A row measuring seven units in length has red blocks with a minimum length of three units placed on it, such that any two red blocks (which are allowed to be different lengths) are separated by at least one grey square. There are exactly seventeen ways of doing this.

p114

How many ways can a row measuring fifty units in length be filled?

Although the example does not lend itself to the possibility, in general it is permitted to mix block sizes. For example, on a row measuring eight units in length you could use red (3), grey (1), and red (4).

This type of problem screams dynamic programming. Why DP? If you were to go about this normally, you first place one red block somewhere on the row. Of the black units remaining, how many ways can you put red blocks on the remaining black tiles? This is where it would be handy if you had the previous value to look up.

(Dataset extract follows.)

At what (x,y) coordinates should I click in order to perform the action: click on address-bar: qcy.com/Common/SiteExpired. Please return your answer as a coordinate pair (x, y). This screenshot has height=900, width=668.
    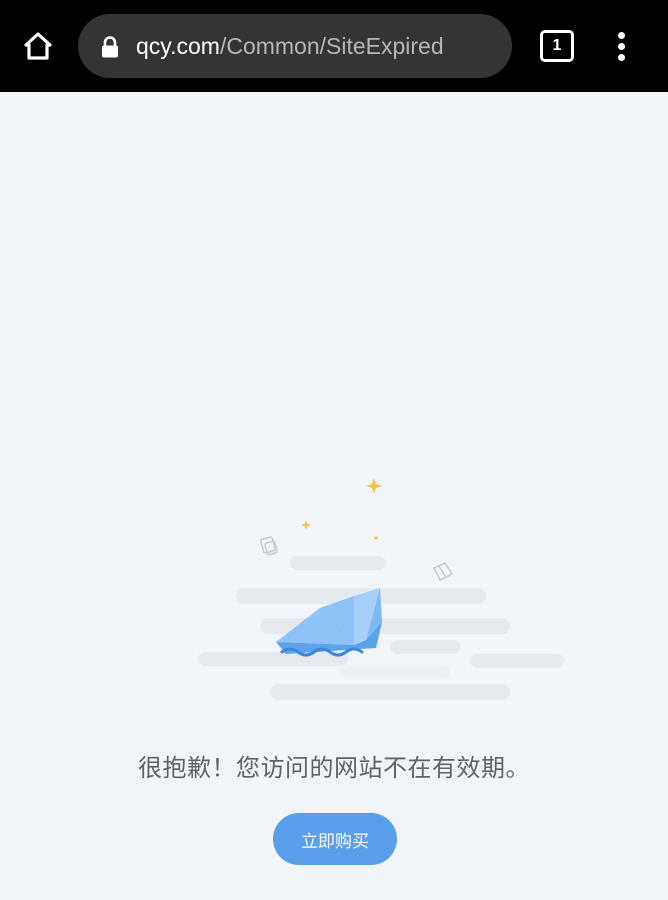
    Looking at the image, I should click on (295, 46).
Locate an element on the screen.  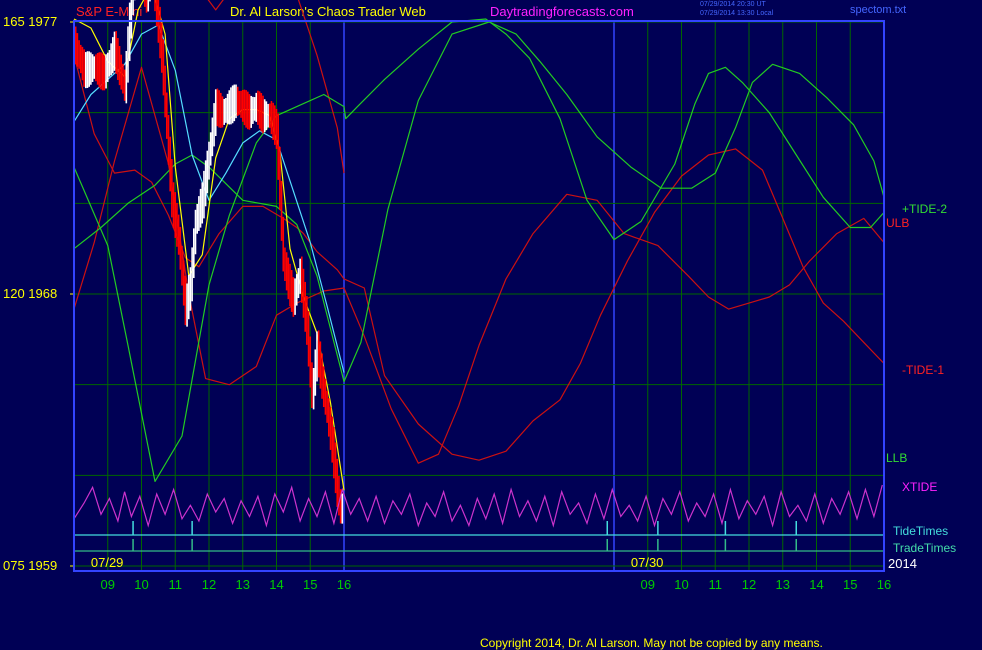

How about configurations that are symmetric (such as the red (3), gray (1), and red (3) above)? To avoid double counting, we will only worry about the number of ways of placing blocks in the black tiles to the left of the placed red block.

To summarize,

  • Choose a red block length $\ell_r$. Let the length of the row be $n$.
  • Slide the red block across the row until the end. This is exactly $n-\ell_r + 1$ steps.
  • For each position $i$ (0-indexed), take the number of valid black tiles to the left, and look up how many ways are there for that amount of tiles to be filled. Under this problem, there needs to be a gap of one, so the number of valid tiles is $i-1$. We also need to add 1 to count the configuration of all black tiles

Our dynamic programming equation is,

\(F(n) = \begin{cases} 1 & n < 3 \\ \displaystyle\sum_{r=3}^n\sum_{i=0}^{n-r}F(n-1) + 1 & n \geq 3 \end{cases}\) Again, I’m using numpy’s advanced indexing features.

# file: "problem114.py"
targetN = 50
nVals = np.zeros(targetN+2, dtype=np.int64)
# -1,0,1,2 are all 1
nVals[0] = 1
# Start from n = 3, and find values up to target
for n in range(0, targetN+1):
    configs = 0
    # From the smallest red block (3) to the largest
    # (n), move it across and find the number of
    # configurations you can put in the remaining
    # usable black blocks
    for redSize in range(3, n+1):
        blackSizes = np.arange(-1, n - redSize)
        # Sum the values at those locations
        # Add 1
        configs += np.sum(nVals[blackSizes + 1])
    # Add 1 to final count because of all black
    nVals[n + 1] = configs + 1

print(nVals[-1])

Running this short loop results in,

16475640049
0.022253200000000084 seconds.

Thus, there are 16475640049 ways to fill a row measuring 50 units long.